* _Given exercise_: Can you find every line in the entries below that contains the word "zoom" and copy each one out?

* _Records for processing_:
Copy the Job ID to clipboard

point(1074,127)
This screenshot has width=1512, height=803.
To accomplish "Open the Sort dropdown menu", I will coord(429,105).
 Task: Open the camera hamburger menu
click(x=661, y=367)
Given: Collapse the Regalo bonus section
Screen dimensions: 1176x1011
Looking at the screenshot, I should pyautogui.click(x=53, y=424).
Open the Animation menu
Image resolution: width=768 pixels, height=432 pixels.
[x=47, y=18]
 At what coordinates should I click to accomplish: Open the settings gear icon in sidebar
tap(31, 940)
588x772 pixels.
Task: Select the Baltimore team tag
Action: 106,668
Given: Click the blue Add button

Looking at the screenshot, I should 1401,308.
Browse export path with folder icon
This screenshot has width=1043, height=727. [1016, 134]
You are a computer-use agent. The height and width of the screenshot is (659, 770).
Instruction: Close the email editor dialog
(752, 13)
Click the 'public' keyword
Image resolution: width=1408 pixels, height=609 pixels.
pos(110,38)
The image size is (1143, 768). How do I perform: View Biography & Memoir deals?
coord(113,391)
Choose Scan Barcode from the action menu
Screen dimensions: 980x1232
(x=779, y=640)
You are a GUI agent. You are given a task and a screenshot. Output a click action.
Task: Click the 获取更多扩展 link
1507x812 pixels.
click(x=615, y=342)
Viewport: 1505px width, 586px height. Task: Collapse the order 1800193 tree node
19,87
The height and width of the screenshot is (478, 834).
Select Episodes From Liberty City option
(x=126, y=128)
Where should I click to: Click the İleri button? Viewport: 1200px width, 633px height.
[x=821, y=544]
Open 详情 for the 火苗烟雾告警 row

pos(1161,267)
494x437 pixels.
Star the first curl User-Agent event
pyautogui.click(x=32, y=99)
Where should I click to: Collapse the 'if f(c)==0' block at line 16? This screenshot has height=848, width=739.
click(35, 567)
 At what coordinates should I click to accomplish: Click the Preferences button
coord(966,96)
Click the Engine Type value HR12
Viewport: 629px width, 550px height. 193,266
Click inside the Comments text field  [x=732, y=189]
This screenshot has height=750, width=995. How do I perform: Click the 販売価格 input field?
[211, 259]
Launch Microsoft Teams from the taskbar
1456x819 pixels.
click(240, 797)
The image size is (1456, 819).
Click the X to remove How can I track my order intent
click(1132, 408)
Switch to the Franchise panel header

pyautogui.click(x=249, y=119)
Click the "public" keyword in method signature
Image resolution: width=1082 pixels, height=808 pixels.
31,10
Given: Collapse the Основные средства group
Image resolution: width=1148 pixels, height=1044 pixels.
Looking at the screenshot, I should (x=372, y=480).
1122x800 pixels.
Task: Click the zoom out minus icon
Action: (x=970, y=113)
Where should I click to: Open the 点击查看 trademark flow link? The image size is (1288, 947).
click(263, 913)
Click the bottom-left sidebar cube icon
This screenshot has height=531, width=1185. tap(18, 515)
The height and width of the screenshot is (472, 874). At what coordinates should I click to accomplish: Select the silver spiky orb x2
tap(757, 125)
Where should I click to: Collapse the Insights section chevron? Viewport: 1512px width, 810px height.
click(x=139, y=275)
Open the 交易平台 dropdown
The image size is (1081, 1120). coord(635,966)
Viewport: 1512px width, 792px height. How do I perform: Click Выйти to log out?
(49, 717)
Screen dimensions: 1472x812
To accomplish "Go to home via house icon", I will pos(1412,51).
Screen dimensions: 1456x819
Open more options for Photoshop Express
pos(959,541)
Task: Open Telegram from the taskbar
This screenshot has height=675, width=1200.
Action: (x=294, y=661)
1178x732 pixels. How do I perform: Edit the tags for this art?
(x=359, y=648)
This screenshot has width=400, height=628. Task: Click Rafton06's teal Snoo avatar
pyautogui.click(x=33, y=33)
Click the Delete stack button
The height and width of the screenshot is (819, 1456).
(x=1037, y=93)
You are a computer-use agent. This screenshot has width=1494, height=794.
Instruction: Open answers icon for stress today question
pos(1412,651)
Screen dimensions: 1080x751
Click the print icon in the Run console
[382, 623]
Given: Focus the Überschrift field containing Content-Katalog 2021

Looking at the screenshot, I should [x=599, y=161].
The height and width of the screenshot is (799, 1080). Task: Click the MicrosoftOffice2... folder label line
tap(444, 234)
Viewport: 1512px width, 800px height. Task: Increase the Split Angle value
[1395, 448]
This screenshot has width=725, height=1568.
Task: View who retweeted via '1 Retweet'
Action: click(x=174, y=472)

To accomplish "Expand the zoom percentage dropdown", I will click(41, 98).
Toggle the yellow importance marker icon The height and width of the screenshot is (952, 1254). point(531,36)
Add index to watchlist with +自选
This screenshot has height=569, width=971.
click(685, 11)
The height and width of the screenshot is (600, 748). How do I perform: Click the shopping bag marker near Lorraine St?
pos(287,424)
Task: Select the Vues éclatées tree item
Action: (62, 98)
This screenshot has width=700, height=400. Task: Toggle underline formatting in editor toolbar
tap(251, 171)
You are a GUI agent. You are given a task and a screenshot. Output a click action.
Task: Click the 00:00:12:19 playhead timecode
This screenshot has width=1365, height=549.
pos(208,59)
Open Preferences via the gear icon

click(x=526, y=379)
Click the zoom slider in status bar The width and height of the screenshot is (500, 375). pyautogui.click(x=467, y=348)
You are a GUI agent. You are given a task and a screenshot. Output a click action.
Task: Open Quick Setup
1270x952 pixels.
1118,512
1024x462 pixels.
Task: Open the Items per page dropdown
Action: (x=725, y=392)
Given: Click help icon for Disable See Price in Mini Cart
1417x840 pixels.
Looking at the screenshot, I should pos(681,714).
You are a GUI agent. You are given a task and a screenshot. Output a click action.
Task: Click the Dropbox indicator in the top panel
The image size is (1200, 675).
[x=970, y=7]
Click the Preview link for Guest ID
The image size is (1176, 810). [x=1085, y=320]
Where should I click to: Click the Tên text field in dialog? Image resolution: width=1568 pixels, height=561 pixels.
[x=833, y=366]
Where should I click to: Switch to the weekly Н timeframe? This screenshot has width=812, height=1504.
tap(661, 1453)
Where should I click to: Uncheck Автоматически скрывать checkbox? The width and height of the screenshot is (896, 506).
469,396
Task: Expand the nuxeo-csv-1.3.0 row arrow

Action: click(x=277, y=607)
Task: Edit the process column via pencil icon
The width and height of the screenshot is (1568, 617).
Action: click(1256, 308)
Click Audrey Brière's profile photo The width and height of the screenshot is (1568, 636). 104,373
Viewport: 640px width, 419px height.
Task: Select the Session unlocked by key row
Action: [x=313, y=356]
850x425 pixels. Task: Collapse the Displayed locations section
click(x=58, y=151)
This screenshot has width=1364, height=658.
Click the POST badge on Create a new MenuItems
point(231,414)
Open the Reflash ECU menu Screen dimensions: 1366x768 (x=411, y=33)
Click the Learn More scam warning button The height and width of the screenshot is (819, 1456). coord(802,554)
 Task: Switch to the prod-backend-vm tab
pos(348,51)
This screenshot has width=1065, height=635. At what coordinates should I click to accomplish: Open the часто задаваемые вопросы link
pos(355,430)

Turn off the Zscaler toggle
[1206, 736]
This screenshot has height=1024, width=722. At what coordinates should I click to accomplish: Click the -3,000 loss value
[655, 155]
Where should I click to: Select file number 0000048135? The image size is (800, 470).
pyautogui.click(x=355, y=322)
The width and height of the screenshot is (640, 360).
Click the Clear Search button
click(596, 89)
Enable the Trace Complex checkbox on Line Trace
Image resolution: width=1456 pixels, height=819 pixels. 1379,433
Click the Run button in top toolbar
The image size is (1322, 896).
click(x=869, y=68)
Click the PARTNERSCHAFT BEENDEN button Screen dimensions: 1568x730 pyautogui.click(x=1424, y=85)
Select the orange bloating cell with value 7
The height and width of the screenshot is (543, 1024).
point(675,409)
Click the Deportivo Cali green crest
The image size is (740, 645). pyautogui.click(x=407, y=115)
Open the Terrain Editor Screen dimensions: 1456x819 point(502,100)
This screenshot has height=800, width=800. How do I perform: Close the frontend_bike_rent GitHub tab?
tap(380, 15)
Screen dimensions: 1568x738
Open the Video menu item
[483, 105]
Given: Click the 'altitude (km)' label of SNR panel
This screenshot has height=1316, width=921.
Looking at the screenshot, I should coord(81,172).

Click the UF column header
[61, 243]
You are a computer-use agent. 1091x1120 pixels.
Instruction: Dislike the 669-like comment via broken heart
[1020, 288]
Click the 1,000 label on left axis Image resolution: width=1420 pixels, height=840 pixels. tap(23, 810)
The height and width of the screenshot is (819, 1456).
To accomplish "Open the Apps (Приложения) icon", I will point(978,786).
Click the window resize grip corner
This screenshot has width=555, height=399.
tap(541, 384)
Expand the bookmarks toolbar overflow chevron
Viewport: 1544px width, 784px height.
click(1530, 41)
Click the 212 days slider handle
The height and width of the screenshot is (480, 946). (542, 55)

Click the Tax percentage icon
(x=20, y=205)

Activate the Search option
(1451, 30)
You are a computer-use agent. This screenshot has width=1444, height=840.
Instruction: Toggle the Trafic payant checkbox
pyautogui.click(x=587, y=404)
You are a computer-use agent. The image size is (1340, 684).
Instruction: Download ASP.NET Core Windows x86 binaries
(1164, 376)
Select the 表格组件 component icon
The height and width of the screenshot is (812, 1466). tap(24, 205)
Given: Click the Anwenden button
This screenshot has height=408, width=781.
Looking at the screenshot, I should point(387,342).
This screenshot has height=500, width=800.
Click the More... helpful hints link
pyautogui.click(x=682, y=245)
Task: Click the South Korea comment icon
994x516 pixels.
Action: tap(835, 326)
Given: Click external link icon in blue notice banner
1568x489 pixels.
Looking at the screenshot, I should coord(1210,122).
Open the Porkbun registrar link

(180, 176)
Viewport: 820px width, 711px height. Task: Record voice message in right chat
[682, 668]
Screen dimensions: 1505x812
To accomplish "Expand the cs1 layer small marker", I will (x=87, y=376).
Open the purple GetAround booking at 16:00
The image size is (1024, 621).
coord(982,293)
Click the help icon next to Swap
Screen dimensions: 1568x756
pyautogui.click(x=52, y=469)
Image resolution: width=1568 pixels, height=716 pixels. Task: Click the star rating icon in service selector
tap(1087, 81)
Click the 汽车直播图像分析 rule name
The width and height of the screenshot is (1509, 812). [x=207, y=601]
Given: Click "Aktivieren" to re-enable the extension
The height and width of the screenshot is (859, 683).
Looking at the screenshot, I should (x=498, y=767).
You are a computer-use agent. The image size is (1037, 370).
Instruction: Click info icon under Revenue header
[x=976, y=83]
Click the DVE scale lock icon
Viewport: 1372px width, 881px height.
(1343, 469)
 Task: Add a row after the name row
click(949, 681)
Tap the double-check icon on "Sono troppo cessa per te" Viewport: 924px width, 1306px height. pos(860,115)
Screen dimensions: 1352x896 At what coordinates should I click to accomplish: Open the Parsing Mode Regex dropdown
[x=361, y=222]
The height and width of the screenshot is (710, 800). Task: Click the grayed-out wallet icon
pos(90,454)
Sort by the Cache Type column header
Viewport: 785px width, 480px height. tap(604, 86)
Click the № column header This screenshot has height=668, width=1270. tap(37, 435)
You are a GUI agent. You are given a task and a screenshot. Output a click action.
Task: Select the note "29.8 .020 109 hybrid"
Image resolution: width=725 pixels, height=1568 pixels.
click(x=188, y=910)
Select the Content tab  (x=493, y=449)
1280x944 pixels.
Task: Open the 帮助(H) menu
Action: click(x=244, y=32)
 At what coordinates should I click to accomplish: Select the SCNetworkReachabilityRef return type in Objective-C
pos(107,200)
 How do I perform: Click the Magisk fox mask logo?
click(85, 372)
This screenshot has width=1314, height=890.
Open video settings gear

* _Solution to this task_:
Task: Click the zoom out minus icon
To accomplish "Expand the zoom percentage dropdown", I will click(41, 98).
Click the zoom slider in status bar The width and height of the screenshot is (500, 375). pyautogui.click(x=467, y=348)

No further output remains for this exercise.